The thing is, you have to get used to creating a text-only liquid wire-frame, first. And all of the techniques out there are based on text only wire-frames. Then, as soon as you start to add graphics or photos or media .... WHAMMO!! There goes the layout. And that's where you have to start making choices and settling for less than perfect.

 

I've come close, it scales perfectly on high resolution widescreen monitors (1280 x 1024 or higher) down to medium resolution (1024 x 768) but it does very well at low res (it gets wonky at an 800 x 600 and lower resolution - which of course is what our firm's CEO has his monitor set at).  Since IE6 doesn't have a min-width, the layout doesn't hold up well when the browser window falls below 700px wide.

 

But, for the most part, I achieved what I set out to do.

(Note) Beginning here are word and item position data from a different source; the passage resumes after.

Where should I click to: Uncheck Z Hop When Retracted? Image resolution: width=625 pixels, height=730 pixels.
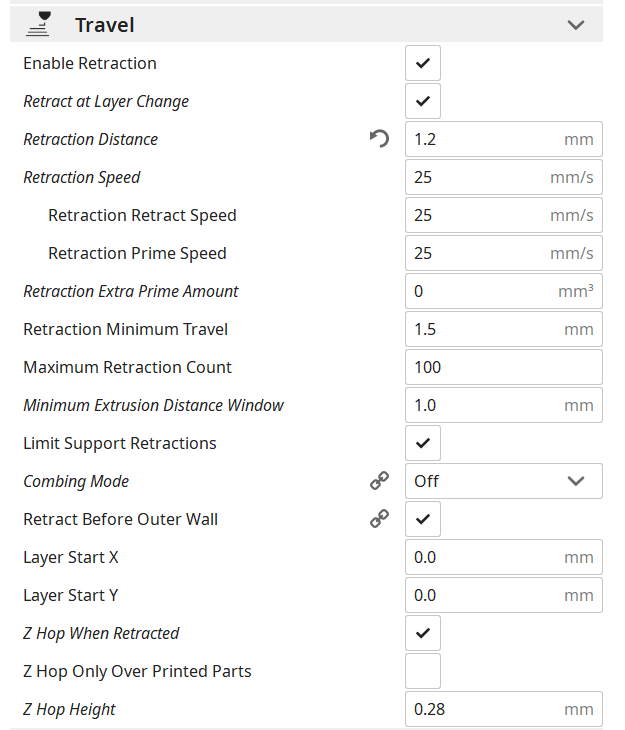422,633
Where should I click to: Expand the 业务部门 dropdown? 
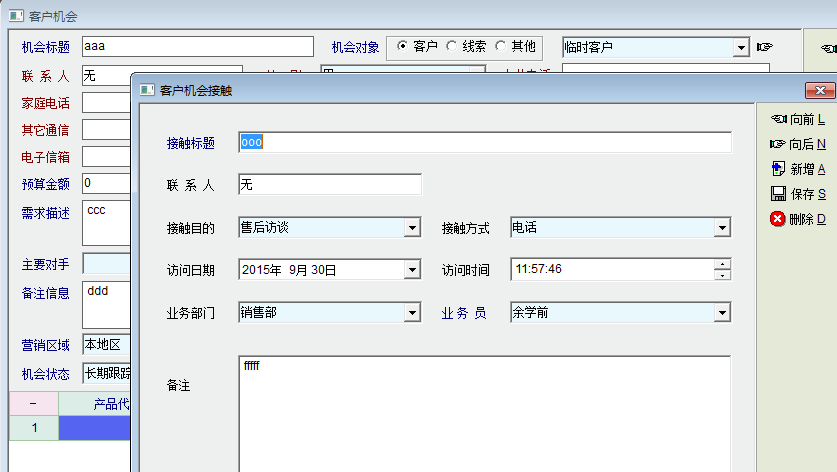coord(411,313)
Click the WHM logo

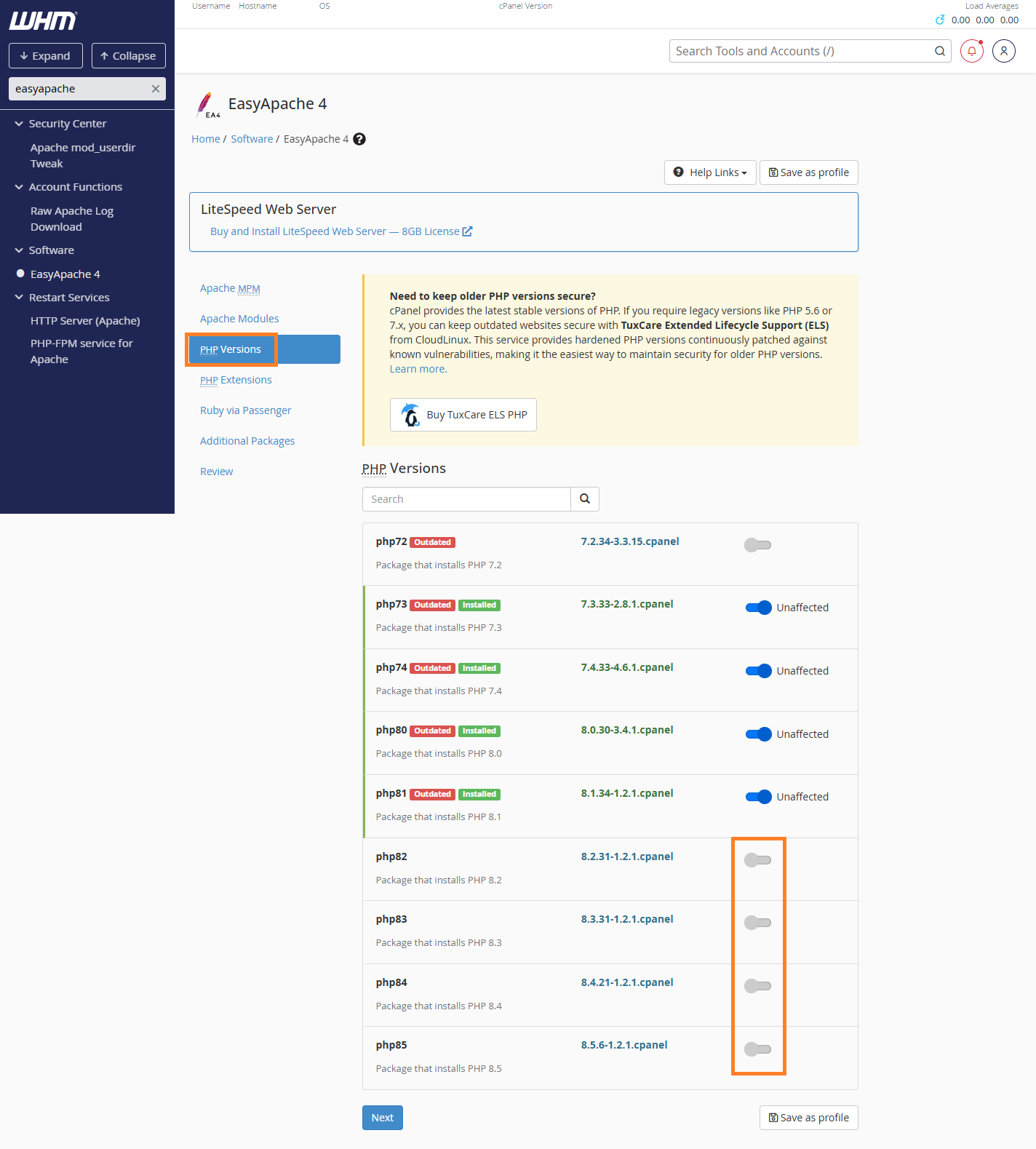point(43,21)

The site is liquid, elastic, holds up in high res, and only has problems in IE6 when the window is minimized below 750px wide. I could continue to tweak it and change things every day if I had the time. And some day soon will come back to it clean up the design.

 

I used the old "non-graphic rounded-corner technique" to emulate rounded corners, which looked fine in a fixed layout, but don't look as good when liquid.

 

Another difficulty is that I used a form search on the right column, there is only so much styling you can do with form elements ... by default these are for the most part controlled by the browser AND platform - like scrollbars -  and may look different in Safari/Mac, FF/WinXP, IE7/Vista, seamonkey/Linux!